The preferred dividend accumulated which is attributable to the 
conversion discount is a non-cash entry which has no impact on 
operating income or total equity of the Company.  Upon issuance 
of the Preferred Stock, the total of $387,000 representing the 
conversion discount was recorded as additional paid-in capital.  
As the dividend is accumulated during the period prior to 
convertibility, the dividend is recorded as a reduction in 
retained earnings and an increase in the preferred stock carrying 
value.

Net loss per share for this period was $0.01 on both a primary 
and fully-diluted basis, as compared to net income per share in 
last year's period of $ 0.02.


LIQUIDITY AND CAPITAL RESOURCES   
  
During the six months ended May 31, 1997, cash used in operating 
activities was $278,000 as compared with $372,000 used by 
operating activities during the comparable last year period.  
This reduction in operating cash uses is a direct result of the 
improved operating results of the Company on a cash basis, 
without the impact of $563,000 in depreciation and amortization 
expense related to the Company's increased base of operations.

Cash used for investing activities during the six moths ended May 
31, 1997 totaled $3,030,000 of which $2,140,000 was used to 
purchase of property, plant and equipment primarily for new 
Company-owned store construction.  Business acquisitions during 
the period required $651,000, net of $455,000 in notes receivable 
related to the Just Bagels, Inc. and affiliate acquisition in 
January 1997 converted to purchase consideration. Collections on 
notes receivable provided approximately $132,000 during the 
period.

→ **What this exercise asks**
**A.** Answer these questions from the financial excerpt:
(i) What total representing the conversion discount was recorded as additional paid-in capital when the Preferred Stock was issued?
(ii) How much cash was used in operating activities during the six months ended May 31, 1997?
(iii) How much of the cash used for investing activities went to purchase property, plant and equipment?
**B.** Decide whether each statement agrees with the financial excerpt, answering yes or no and quoting the words that settle it:
(i) The preferred dividend attributable to the conversion discount affects the Company's operating income.
(ii) Net loss per share for the period was $0.01 on both a primary and fully-diluted basis.
(iii) Collections on notes receivable provided about $455,000 during the period.

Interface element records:
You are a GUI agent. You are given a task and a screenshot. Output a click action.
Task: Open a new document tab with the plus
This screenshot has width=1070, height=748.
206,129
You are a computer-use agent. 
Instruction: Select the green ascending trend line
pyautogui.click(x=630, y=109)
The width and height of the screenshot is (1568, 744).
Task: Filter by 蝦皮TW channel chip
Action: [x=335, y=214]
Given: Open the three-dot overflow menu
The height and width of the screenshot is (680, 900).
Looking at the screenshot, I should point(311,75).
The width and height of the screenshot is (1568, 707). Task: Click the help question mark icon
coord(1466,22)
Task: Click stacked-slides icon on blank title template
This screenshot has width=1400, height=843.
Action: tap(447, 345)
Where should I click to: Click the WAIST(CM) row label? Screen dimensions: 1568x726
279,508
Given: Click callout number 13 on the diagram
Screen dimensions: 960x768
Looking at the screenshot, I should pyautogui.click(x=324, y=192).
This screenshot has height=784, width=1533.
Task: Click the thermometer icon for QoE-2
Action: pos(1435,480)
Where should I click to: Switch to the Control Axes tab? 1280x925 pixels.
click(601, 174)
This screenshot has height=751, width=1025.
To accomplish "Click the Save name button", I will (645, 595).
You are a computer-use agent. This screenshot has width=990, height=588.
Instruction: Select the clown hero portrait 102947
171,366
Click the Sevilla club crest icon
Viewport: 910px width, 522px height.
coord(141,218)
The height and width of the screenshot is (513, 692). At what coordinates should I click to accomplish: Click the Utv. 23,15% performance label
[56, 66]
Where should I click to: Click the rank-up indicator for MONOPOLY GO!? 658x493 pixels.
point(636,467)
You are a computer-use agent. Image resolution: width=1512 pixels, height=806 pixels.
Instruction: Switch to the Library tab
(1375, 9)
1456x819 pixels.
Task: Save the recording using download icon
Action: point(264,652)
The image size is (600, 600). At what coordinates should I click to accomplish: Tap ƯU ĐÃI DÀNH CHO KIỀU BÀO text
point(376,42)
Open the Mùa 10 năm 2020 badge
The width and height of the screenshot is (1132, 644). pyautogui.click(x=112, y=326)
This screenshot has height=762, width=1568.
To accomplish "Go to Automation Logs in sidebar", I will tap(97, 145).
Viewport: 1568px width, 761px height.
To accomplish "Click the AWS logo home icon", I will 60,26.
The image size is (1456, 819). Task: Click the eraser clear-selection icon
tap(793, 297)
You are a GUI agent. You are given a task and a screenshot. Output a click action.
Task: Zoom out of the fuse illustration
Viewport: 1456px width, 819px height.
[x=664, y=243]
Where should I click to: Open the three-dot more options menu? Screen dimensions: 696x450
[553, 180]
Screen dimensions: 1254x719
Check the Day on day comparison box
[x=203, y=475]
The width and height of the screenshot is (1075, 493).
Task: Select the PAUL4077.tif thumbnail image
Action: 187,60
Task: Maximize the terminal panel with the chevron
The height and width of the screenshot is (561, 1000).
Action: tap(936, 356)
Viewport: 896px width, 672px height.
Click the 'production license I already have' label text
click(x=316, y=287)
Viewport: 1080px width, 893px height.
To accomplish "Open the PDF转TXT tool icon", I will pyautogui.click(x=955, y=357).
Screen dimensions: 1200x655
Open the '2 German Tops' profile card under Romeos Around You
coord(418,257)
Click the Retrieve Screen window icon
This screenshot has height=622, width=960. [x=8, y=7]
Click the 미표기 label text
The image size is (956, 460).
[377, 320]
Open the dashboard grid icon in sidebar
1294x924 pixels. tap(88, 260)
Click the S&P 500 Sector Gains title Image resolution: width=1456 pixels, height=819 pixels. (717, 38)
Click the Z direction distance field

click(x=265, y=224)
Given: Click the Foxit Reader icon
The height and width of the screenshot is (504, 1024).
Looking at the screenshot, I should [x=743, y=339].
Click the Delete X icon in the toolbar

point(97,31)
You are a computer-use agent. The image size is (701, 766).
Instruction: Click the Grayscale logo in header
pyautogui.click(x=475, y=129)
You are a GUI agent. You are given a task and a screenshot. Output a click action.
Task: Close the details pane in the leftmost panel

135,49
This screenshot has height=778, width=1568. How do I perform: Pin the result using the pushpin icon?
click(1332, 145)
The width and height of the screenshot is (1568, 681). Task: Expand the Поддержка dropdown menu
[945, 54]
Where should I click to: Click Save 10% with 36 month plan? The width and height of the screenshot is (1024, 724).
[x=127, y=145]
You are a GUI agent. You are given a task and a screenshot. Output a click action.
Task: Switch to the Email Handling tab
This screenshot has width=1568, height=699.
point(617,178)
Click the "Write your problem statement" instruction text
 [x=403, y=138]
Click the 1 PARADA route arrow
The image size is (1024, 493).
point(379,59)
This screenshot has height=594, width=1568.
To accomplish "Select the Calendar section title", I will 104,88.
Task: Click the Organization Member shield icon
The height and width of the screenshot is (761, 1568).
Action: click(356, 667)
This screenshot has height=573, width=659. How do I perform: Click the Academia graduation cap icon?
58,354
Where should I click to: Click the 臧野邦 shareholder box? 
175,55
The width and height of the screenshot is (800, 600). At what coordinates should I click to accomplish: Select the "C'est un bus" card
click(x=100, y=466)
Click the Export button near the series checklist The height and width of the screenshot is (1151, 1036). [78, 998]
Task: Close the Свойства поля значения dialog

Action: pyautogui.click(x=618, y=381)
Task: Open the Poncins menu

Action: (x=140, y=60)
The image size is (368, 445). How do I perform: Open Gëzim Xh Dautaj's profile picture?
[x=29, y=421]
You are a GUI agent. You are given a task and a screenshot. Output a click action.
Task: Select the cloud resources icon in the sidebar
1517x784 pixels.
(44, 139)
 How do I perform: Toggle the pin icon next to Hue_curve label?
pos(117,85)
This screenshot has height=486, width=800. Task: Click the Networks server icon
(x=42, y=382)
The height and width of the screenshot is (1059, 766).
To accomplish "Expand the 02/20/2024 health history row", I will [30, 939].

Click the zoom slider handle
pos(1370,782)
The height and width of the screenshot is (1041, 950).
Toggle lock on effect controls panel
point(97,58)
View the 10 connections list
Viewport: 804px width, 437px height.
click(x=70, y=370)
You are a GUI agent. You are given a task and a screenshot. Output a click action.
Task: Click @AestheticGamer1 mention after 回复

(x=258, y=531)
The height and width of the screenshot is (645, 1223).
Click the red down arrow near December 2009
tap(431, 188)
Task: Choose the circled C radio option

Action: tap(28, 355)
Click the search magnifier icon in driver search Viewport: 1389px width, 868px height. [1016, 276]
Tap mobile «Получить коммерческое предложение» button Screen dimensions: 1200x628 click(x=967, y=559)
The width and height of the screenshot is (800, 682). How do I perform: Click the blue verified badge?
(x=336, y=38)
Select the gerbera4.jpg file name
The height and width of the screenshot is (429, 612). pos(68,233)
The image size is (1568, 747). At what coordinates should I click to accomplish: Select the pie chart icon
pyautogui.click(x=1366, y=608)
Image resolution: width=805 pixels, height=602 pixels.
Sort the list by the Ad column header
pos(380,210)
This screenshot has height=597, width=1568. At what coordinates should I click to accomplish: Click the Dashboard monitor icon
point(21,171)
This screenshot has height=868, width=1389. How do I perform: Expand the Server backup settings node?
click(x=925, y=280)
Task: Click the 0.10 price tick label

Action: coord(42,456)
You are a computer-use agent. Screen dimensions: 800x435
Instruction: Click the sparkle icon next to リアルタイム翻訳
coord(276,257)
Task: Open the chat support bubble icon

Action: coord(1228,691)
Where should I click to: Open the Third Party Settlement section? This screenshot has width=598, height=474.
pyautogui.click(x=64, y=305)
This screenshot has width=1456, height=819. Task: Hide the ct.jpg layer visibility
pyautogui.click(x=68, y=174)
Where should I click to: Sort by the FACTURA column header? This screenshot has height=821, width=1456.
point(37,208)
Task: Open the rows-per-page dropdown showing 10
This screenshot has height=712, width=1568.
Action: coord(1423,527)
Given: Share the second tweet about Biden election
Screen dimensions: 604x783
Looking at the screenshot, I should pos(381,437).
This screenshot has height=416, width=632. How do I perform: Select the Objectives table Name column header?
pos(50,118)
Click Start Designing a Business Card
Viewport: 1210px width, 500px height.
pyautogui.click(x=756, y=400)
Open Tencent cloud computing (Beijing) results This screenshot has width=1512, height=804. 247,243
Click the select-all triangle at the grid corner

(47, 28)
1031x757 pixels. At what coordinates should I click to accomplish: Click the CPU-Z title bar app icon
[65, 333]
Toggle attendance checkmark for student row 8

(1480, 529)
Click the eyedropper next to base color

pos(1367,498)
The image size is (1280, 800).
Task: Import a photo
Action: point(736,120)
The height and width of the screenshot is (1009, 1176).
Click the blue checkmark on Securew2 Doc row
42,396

→ **Outputs**
**A.**
(i) $387,000
(ii) $278,000
(iii) $2,140,000

**B.**
(i) No: "has no impact on operating income or total equity of the Company"
(ii) Yes: "Net loss per share for this period was $0.01 on both a primary and fully-diluted basis"
(iii) No: "Collections on notes receivable provided approximately $132,000 during the period"